__Task goal__. Reproduce every line of the records below word for word, omitting the pictures.
═════ Data provided
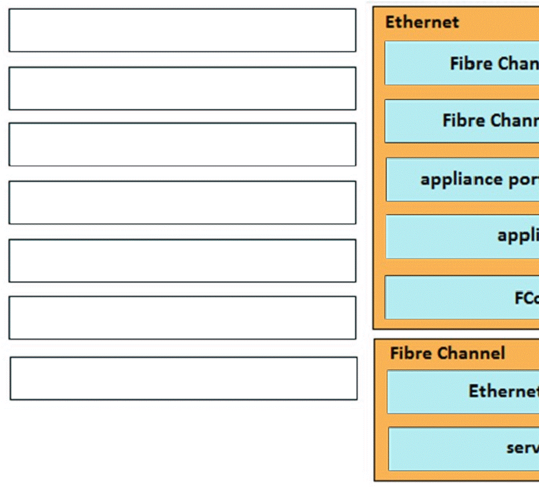
Task: Click the 'Fibre Channel' group heading
Action: point(447,353)
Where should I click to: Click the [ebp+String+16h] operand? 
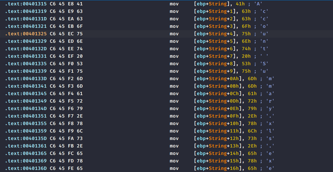219,168
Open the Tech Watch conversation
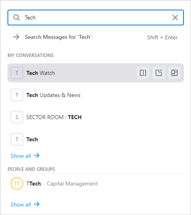Image resolution: width=191 pixels, height=215 pixels. click(x=96, y=73)
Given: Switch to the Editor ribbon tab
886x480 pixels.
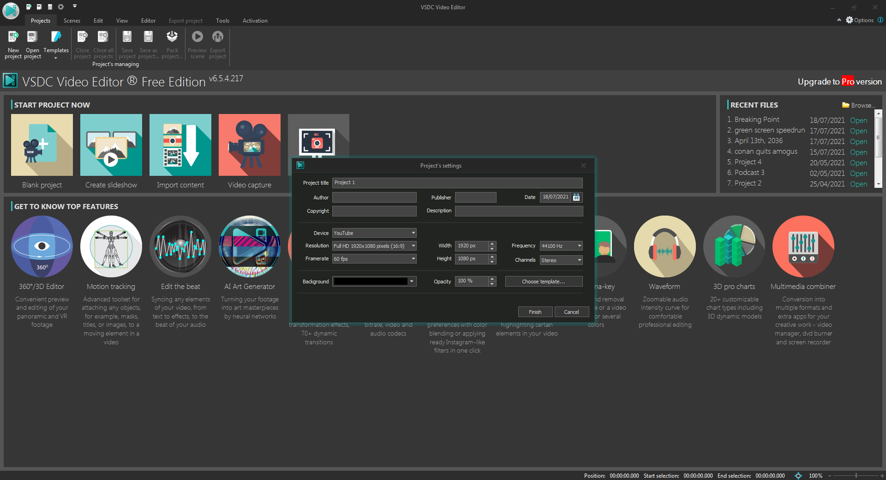Looking at the screenshot, I should tap(148, 21).
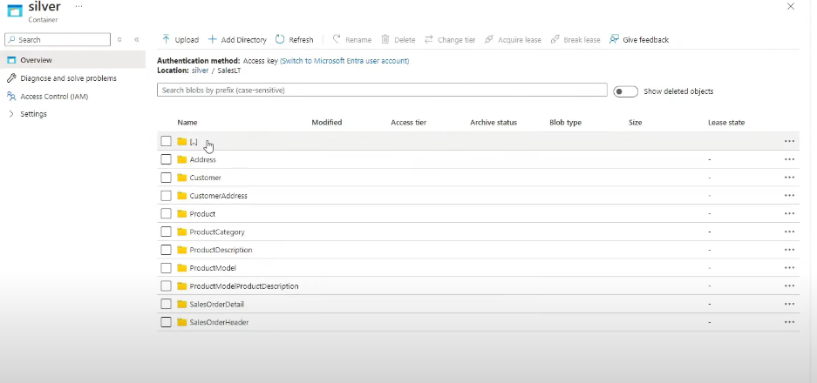Click the Add Directory plus icon
Image resolution: width=817 pixels, height=383 pixels.
[213, 40]
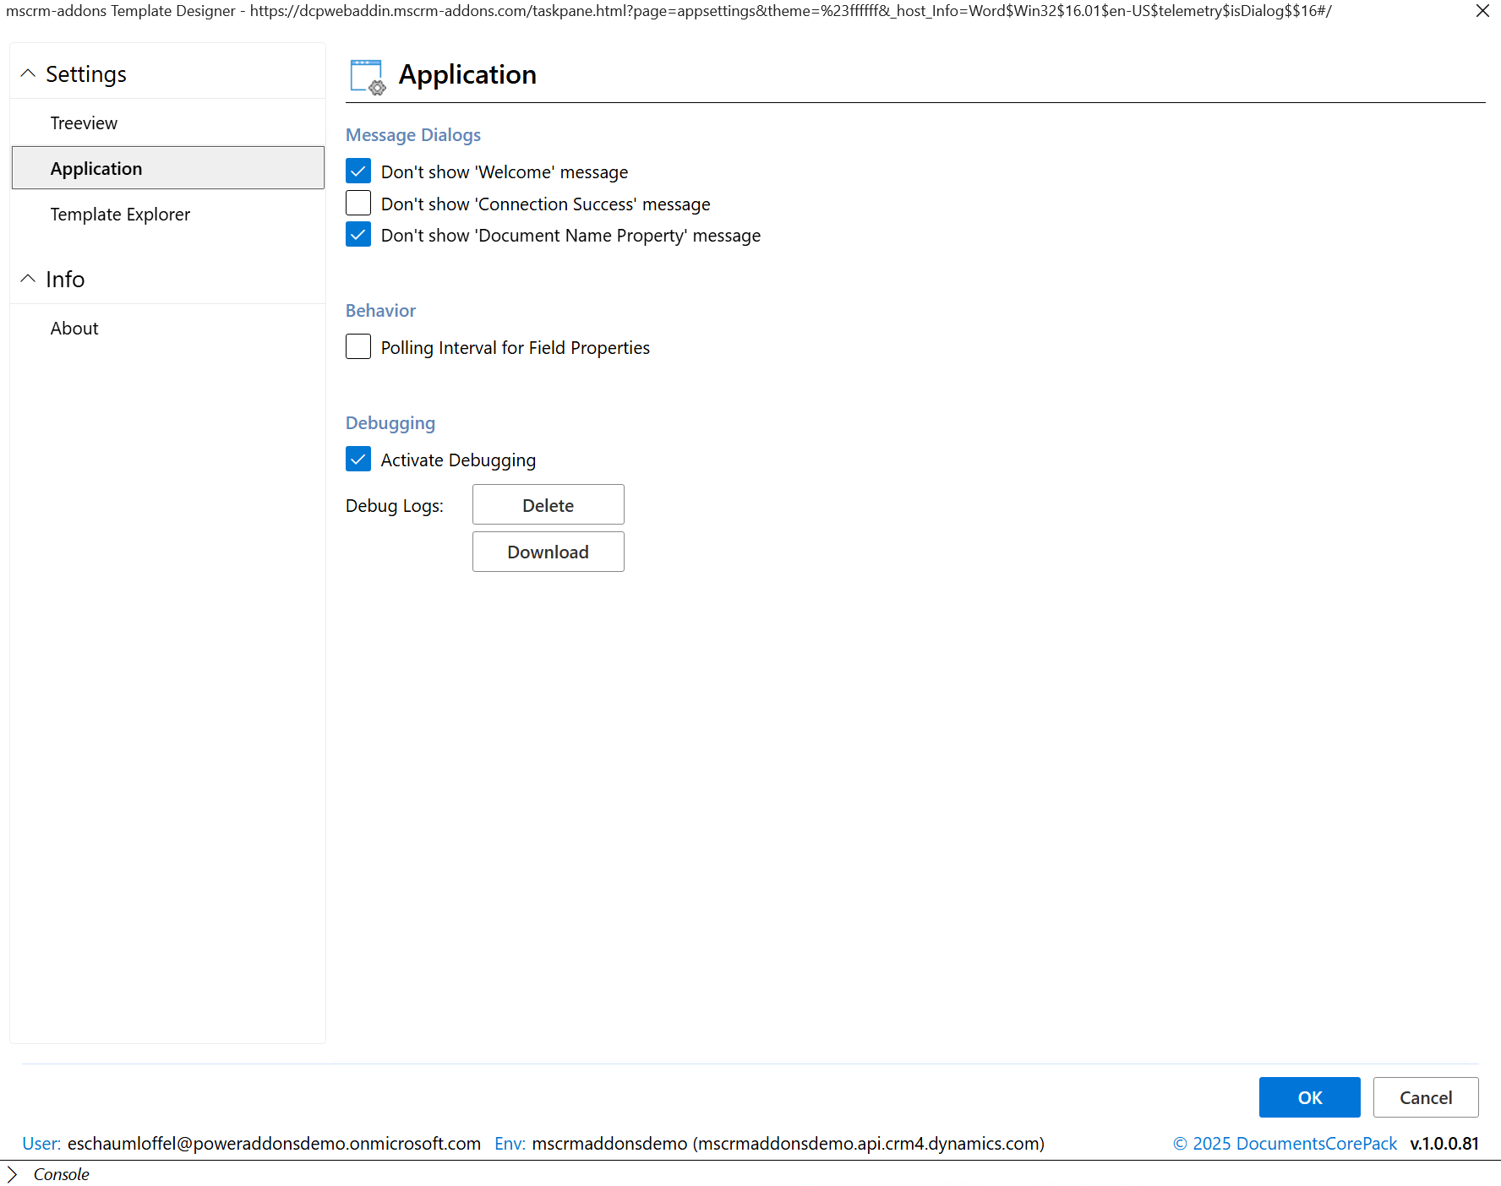This screenshot has height=1186, width=1501.
Task: Go to Template Explorer settings
Action: tap(120, 215)
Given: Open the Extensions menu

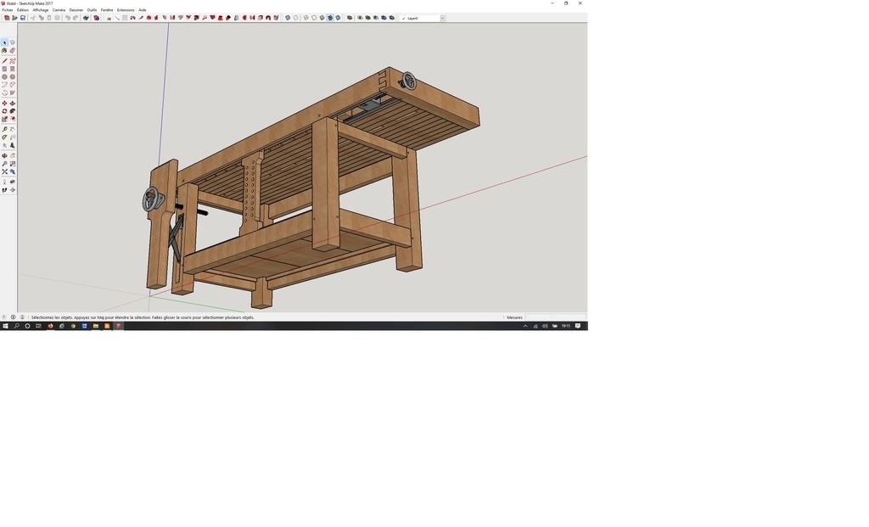Looking at the screenshot, I should click(126, 10).
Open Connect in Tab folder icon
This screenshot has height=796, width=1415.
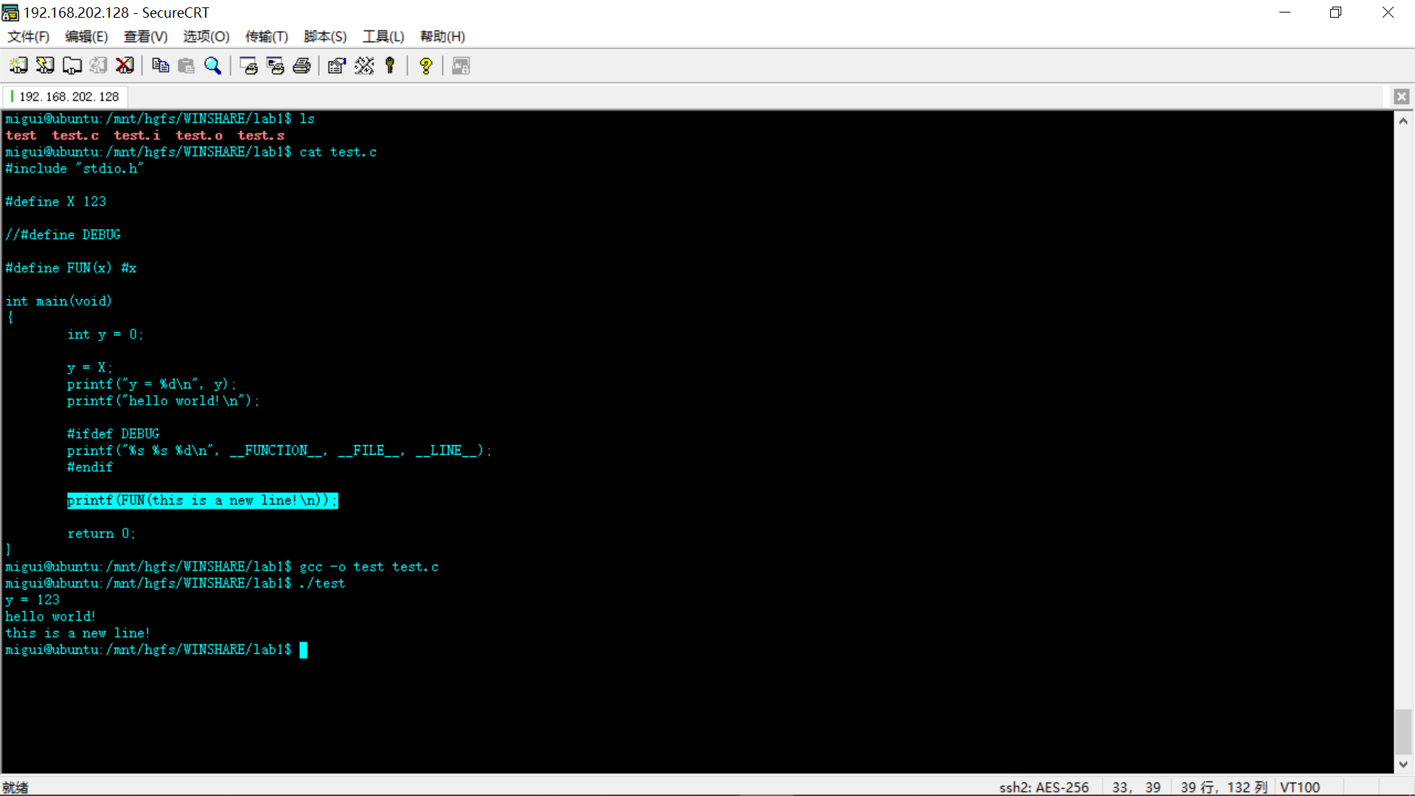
══════════
__The output__.
Task: Click the 'Fibre Channel' group heading
Action: point(447,353)
Where should I click to: Click the [ebp+String+16h] operand? 
219,168
Open the Tech Watch conversation
Image resolution: width=191 pixels, height=215 pixels. click(x=96, y=73)
Given: Switch to the Editor ribbon tab
886x480 pixels.
Looking at the screenshot, I should tap(148, 21).
Click the Add Directory plus icon
Image resolution: width=817 pixels, height=383 pixels.
[213, 40]
This screenshot has height=1186, width=1501.
Task: Go to Template Explorer settings
Action: tap(120, 215)
Given: Open the Extensions menu

Looking at the screenshot, I should click(126, 10).
Open Connect in Tab folder icon
This screenshot has height=796, width=1415.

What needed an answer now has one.